Perturbation de la visibilité et de la qualité de l'air
Le Grand Canyon est une destination extrêmement touristique, réputée pour ses panoramas spectaculaires. À ce titre, la qualité de l'air (en termes de transparence optique notamment) est suivie de près par le Service des Parcs Nationaux (voir à ce sujet Park Air Profiles - Grand Canyon National Park). Elle peut fortement varier. Au début du mois d'août 2018, par exemple, la visibilité dans le canyon était assez médiocre. Ainsi les panoramas proposés ci-dessous sont-ils, quelque peu paradoxalement, caractérisés par une mauvaise netteté…

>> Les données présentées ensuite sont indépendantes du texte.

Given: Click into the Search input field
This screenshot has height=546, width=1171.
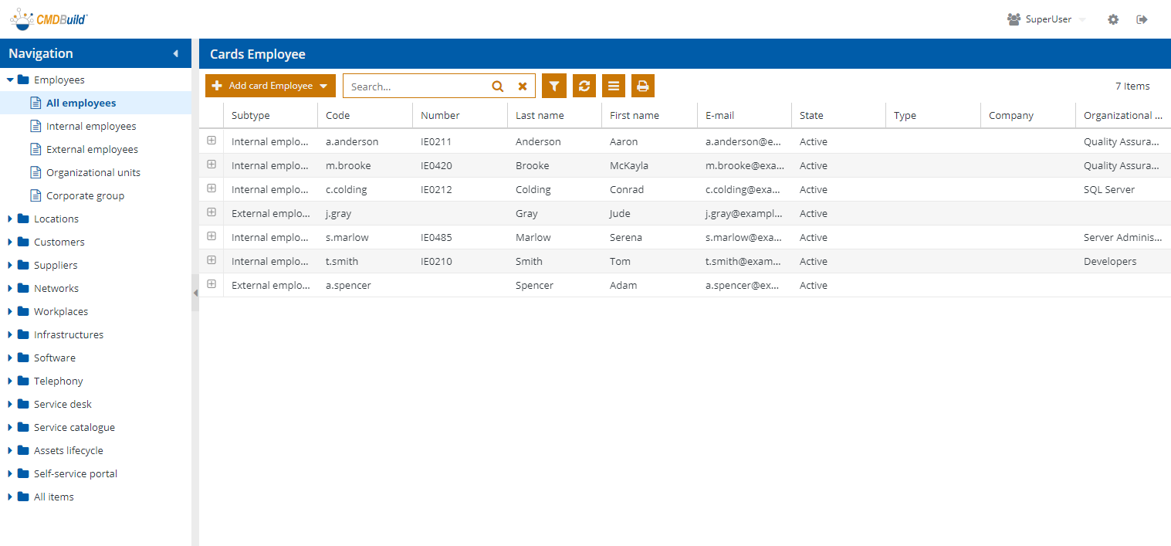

L'origine des variations de la transparence de l'atmosphère est bien sûr pour partie naturelle : le Grand Canyon constitue un point bas assez exceptionnel dans la région (respectivement 1300 et 1600 m plus bas que les rives Sud et Nord, cette dernière culminant à 2800 m d'altitude), une profonde vallée qui piège l'air froid et les nuages, parfois pendant de longues périodes. Une partie des bancs de brume visibles sur les figures ci-dessus peut donc être imputée à un brouillard froid matinal qui se dissipera au cours de la journée.
Les feux de forêt, réguliers dans les écosystèmes arides et semi-arides de l'Ouest Américain, font aussi partie des phénomènes naturels perturbant la visibilité. Ils produisent de grandes quantités d'aérosols, qui peuvent voyager sur des milliers de kilomètres et parfois s'accumuler dans le canyon, tant que le vent ne les chasse pas plus loin ou que les précipitations ne les font pas tomber au sol. En ce mois d'août 2018, un petit feu de broussailles était d'ailleurs actif au niveau de la rive Nord du Grand Canyon, mais son ampleur limitée ne saurait expliquer les abondantes particules fines présentes dans le canyon à cette date. En revanche, l'actualité de ce mois d'août 2018 était marquée par de très importants incendies forestiers dans plusieurs états comme l'Idaho, le Colorado et surtout la Californie, qui a alors connu des records historiques (voir Incendies de 2018 en Californie et figure 5). Les fumées de ces feux ont été dispersées sur une large partie des États-Unis (voir figures 6 et 7) et sont responsables d'une large part de la “brume” qui gênait la vue dans les figures 1 à 4.
Si les feux sont des perturbations naturelles des écosystèmes de l'Ouest Américain, si la gestion de ces feux forestiers a pu être maladroite autrefois (on a ainsi pu chercher à éteindre systématiquement tous les feux de broussailles dans les années 1970, une stratégie contre-productive à moyen terme car elle provoque l'accumulation de combustible – buissons, bois mort – qui finit par alimenter des incendies géants beaucoup plus destructeurs car impossibles à maitriser), il semble clair que le système est en train de basculer vers des incendies gigantesques beaucoup plus fréquents. La densité de population, avec une forte proportion de feux déclenchés par l'Homme, joue un rôle dans ce changement ; mais c'est principalement le réchauffement climatique qui bouleverse les écosystèmes et génère la récurrence renforcée de ces incendies géants.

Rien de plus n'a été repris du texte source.